HRC is deeply saddened to learn of the death of Ja’leyah-Jamar, a Black transgender woman who was killed in Kansas City, Kansas last Friday

Ja’leyah-Jamar is the 19th known transgender person killed this year, and the 18th Black transgender woman. She is the second Black transgender person to be killed in Kansas City in 2019; Brooklyn Lindsey, 32, was killed across state lines in Missouri this June.  

Local activists and community members joined family and friends at a vigil on Monday, and loved ones took to social media to mourn her. A cousin posted, “Ja’leyah-Jamar didn’t ask for this life… God made us to live and love and to grow…”  

Ja’leyah-Jamar was killed in an act of gun violence. Of the known transgender people killed this year, 13 have died from gun violence. Of the more than 150 known victims of anti-transgender violence from 2013 to present, approximately two-thirds of those killed were victims of gun violence.

In an injustice compounding the tragedy, Ja’leyah-Jamar was misgendered by law enforcement and in initial media reports. Anti-transgender stigma is exacerbated by callous or disrespectful treatment too often seen from media, law enforcement and our highest elected officials. In the pursuit of greater accuracy and respect, HRC offers guidelines for journalists and others who report on transgender people.

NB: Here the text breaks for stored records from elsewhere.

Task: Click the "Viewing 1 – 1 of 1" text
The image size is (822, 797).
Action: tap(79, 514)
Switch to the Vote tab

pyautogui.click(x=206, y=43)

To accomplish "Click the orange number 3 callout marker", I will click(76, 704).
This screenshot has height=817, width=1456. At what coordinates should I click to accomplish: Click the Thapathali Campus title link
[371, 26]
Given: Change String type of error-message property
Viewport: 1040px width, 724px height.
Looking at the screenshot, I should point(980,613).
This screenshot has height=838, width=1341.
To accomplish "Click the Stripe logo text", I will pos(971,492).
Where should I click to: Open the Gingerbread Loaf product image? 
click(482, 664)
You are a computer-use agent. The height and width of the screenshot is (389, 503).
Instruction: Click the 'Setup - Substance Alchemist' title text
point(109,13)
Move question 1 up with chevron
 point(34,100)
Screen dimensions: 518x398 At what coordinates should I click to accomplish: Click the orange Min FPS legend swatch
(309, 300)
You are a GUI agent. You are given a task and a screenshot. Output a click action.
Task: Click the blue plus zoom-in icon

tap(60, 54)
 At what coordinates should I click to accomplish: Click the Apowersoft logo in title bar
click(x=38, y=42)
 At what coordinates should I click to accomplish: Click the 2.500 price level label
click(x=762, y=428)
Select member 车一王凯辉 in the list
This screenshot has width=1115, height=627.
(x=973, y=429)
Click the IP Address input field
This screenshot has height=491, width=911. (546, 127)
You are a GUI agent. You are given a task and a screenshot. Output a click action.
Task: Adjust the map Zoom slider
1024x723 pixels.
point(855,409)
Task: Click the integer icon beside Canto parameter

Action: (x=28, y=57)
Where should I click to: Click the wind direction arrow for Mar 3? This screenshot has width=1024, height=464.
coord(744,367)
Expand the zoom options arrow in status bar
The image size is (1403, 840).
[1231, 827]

In November of 2018, ahead of Transgender Day of Remembrance, HRC Foundation released “A National Epidemic: Fatal Anti-Transgender Violence in America in 2018,” a heartbreaking report honoring the trans people killed and detailing the contributing and motivating factors that lead to this tragic violence. 

These victims are not just numbers or headlines. They were real people worthy of dignity and respect, of life and love. 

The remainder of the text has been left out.